The initiative by Germany’s federal innovation agency SPRIND, called “Next Frontier AI,” aims to fund companies that could eventually become Europe’s own OpenAI or DeepSeek.
Next Frontier AI comes as governments across Europe are becoming more concerned about dependence on American and Chinese AI companies.
“Germany is leading this because we have no time to waste in waiting for other actors to get in that space. A competition globally is not waiting. So we need to act now. And that’s why we do this in a European manner,” Jano Costard, SPRIND’s head of challenges, told Euronews Next.
Most leading AI firms, including OpenAI and Anthropic, are based in the US and have raised billions of dollars in private investment. China is also moving quickly. DeepSeek released its V4 model in April, adding pressure on Europe to build stronger AI companies of its own.

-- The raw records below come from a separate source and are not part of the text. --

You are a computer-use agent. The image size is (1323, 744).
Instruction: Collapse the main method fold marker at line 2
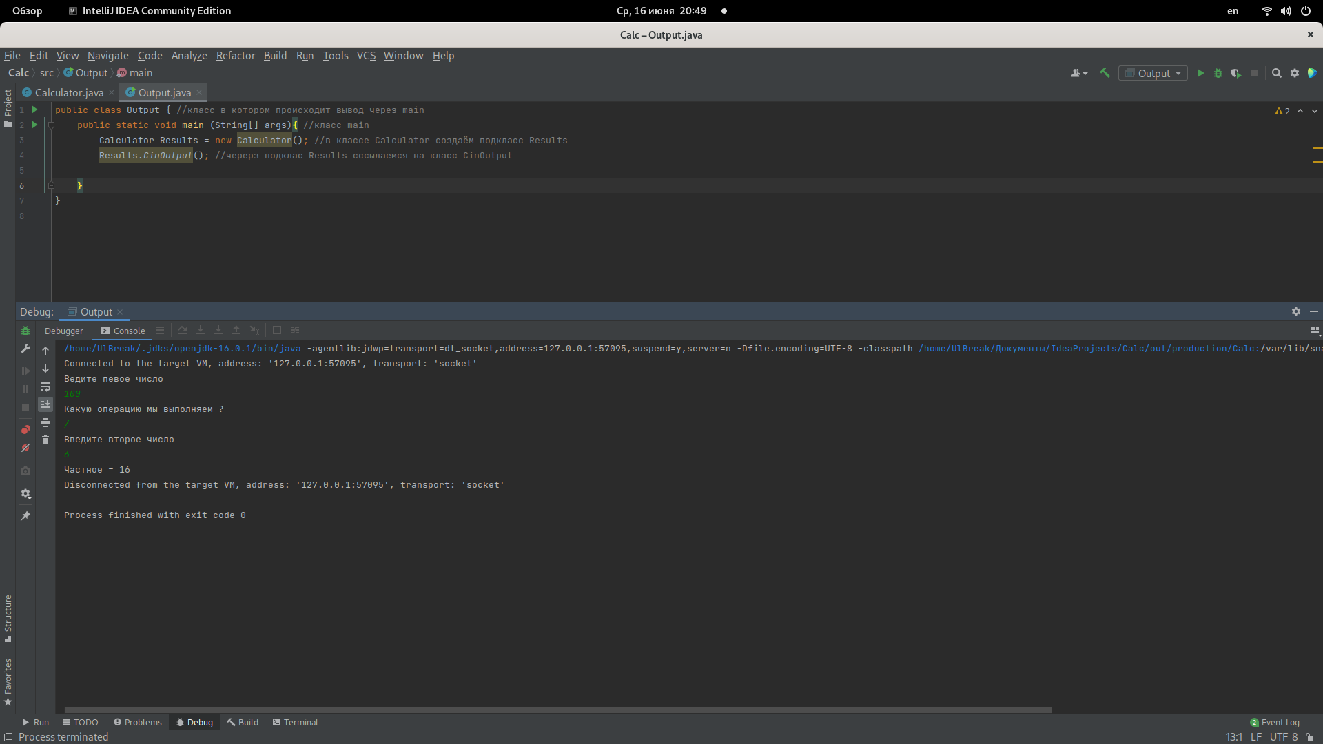[51, 125]
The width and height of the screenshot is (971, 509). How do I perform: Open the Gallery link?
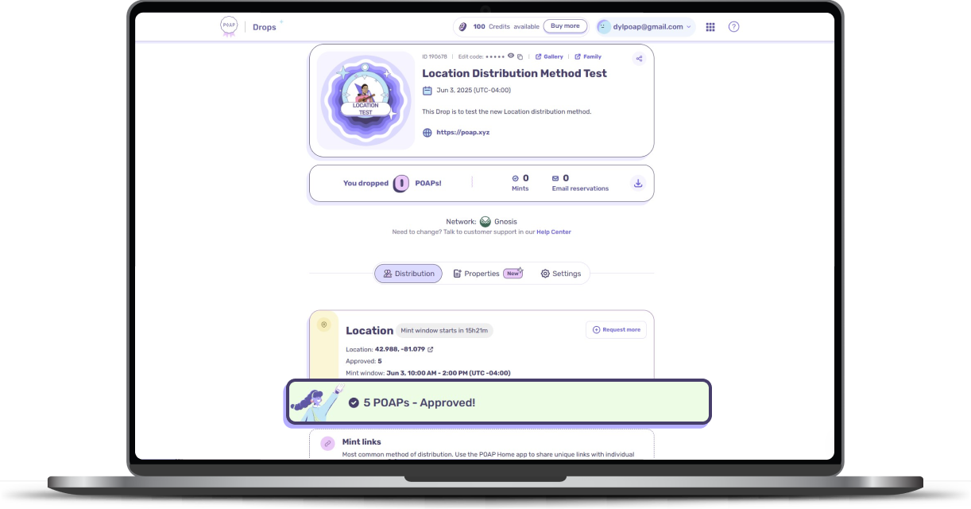pos(549,56)
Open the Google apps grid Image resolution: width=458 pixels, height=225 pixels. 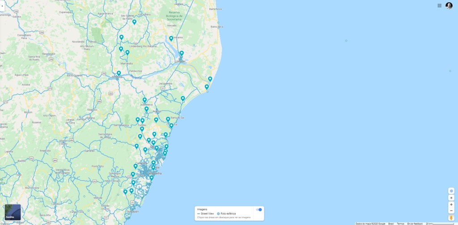(x=440, y=5)
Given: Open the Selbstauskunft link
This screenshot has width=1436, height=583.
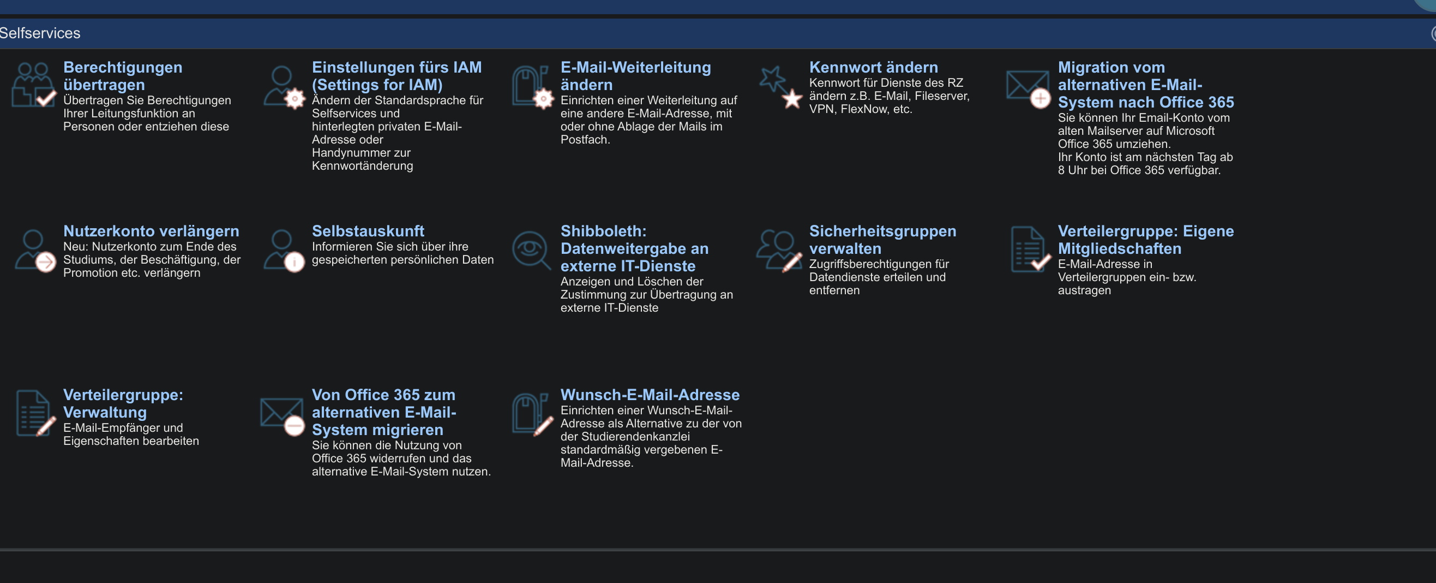Looking at the screenshot, I should tap(368, 231).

SPRIND’s initiative will run in three stages over 24 months, according to the agency.
In the first stage, up to ten teams can each receive up to €3 million in funding. Up to six teams will continue to the second stage with funding of up to €8 million each. In the final stage, up to three teams can receive up to €15.5 million each.
Costard said the agency expects “several hundred to thousands of applications” from across Europe.
Is €125 million enough?
However, with the US and China pouring billions into frontier AI, €125 million is unlikely to be enough on its own to give Europe an edge.
“The 125 million euros that we provide are only the first step,” Costard said.
“It is the very explicit goal of this challenge to be able to unlock billions in additional funding. So what we use the 125 million for is kind of building the tech to a stage where we really see the potential of these new AI paradigms that we are after,” he added.
For a company to “provide the billions in euros”, which Costard says will definitely be possible, he believes Europe needs to focus less on improving current AI systems and more on trying to develop entirely new approaches.
“We cannot try to compete with today’s Anthropic and their products,” he said. “We need to rely on our ability to create new paradigms, new capabilities for AI that the current methods cannot develop,” Costard said.
Smoother public funding will be key for Europe in the AI race
Part of the initiative is also tied to a wider European debate about technology sovereignty and startup growth.
European policymakers and founders have increasingly argued that promising startups often struggle to scale in Europe and eventually move to the US.
In March, the European Commission formally proposed the EU Inc, a single company law across the continent.
While Costard agrees that a more borderless European startup environment would help, he said public funding also needs to become faster and less cumbersome if Europe wants to keep top AI talent.
According to Costard, Europe’s best chance may lie in its own strengths such as industrial data, manufacturing know-how and privacy-focused AI.
“We don’t lack in the research pedigree,” Costard said.
“It’s not that we lack the technological ability. I think what we lack is the ability to translate that into companies, into products and services that make up the Anthropic, the OpenAI, the DeepSeek of our time”.